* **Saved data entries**
--------------------------------------------------

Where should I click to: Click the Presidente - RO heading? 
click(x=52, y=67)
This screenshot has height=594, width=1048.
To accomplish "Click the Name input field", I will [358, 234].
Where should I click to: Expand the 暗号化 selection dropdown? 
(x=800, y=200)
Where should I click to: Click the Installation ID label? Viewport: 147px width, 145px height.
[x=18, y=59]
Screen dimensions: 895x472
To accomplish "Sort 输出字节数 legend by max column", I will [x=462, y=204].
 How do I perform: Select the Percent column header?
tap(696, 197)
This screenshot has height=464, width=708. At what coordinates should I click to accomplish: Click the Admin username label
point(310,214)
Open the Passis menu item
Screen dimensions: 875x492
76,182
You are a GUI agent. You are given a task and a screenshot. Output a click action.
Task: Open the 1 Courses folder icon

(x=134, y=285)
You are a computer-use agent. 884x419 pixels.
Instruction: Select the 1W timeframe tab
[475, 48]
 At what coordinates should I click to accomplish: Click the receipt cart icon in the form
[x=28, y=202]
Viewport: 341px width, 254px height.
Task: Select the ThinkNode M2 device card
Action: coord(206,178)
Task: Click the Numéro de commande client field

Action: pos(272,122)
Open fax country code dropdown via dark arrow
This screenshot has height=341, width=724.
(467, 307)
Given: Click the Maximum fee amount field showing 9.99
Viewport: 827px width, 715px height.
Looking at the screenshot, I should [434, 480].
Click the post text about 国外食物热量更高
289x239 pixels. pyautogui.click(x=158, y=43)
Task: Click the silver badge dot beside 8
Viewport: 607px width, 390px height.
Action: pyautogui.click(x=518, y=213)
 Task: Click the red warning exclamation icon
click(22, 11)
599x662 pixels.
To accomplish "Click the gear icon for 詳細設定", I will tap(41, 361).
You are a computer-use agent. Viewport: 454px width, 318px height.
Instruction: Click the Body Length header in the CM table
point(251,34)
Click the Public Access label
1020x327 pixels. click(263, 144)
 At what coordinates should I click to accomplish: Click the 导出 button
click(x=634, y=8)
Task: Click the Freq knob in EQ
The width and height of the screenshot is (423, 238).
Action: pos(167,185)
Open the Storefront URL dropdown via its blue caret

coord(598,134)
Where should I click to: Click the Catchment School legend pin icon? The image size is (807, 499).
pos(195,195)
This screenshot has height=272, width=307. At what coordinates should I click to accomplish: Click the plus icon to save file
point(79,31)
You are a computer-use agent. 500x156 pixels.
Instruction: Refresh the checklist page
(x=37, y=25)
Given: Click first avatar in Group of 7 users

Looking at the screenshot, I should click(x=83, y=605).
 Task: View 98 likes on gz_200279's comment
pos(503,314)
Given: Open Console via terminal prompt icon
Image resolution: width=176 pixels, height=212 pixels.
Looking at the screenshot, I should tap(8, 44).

--------------------------------------------------

* **Work instructions**
The records above are to be given again in full, exactly.

* **Finished task**
Where should I click to: Click the Presidente - RO heading? 
click(x=52, y=67)
This screenshot has height=594, width=1048.
To accomplish "Click the Name input field", I will [358, 234].
Where should I click to: Expand the 暗号化 selection dropdown? 
(x=800, y=200)
Where should I click to: Click the Installation ID label? Viewport: 147px width, 145px height.
[x=18, y=59]
Screen dimensions: 895x472
To accomplish "Sort 输出字节数 legend by max column", I will [x=462, y=204].
 How do I perform: Select the Percent column header?
tap(696, 197)
This screenshot has height=464, width=708. At what coordinates should I click to accomplish: Click the Admin username label
point(310,214)
Open the Passis menu item
Screen dimensions: 875x492
76,182
You are a GUI agent. You are given a task and a screenshot. Output a click action.
Task: Open the 1 Courses folder icon

(x=134, y=285)
You are a computer-use agent. 884x419 pixels.
Instruction: Select the 1W timeframe tab
[475, 48]
 At what coordinates should I click to accomplish: Click the receipt cart icon in the form
[x=28, y=202]
Viewport: 341px width, 254px height.
Task: Select the ThinkNode M2 device card
Action: coord(206,178)
Task: Click the Numéro de commande client field

Action: pos(272,122)
Open fax country code dropdown via dark arrow
This screenshot has height=341, width=724.
(467, 307)
Given: Click the Maximum fee amount field showing 9.99
Viewport: 827px width, 715px height.
Looking at the screenshot, I should [434, 480].
Click the post text about 国外食物热量更高
289x239 pixels. pyautogui.click(x=158, y=43)
Task: Click the silver badge dot beside 8
Viewport: 607px width, 390px height.
Action: pyautogui.click(x=518, y=213)
 Task: Click the red warning exclamation icon
click(22, 11)
599x662 pixels.
To accomplish "Click the gear icon for 詳細設定", I will tap(41, 361).
You are a computer-use agent. Viewport: 454px width, 318px height.
Instruction: Click the Body Length header in the CM table
point(251,34)
Click the Public Access label
1020x327 pixels. click(263, 144)
 At what coordinates should I click to accomplish: Click the 导出 button
click(x=634, y=8)
Task: Click the Freq knob in EQ
The width and height of the screenshot is (423, 238).
Action: pos(167,185)
Open the Storefront URL dropdown via its blue caret

coord(598,134)
Where should I click to: Click the Catchment School legend pin icon? The image size is (807, 499).
pos(195,195)
This screenshot has height=272, width=307. At what coordinates should I click to accomplish: Click the plus icon to save file
point(79,31)
You are a computer-use agent. 500x156 pixels.
Instruction: Refresh the checklist page
(x=37, y=25)
Given: Click first avatar in Group of 7 users

Looking at the screenshot, I should click(x=83, y=605).
 Task: View 98 likes on gz_200279's comment
pos(503,314)
Given: Open Console via terminal prompt icon
Image resolution: width=176 pixels, height=212 pixels.
Looking at the screenshot, I should tap(8, 44).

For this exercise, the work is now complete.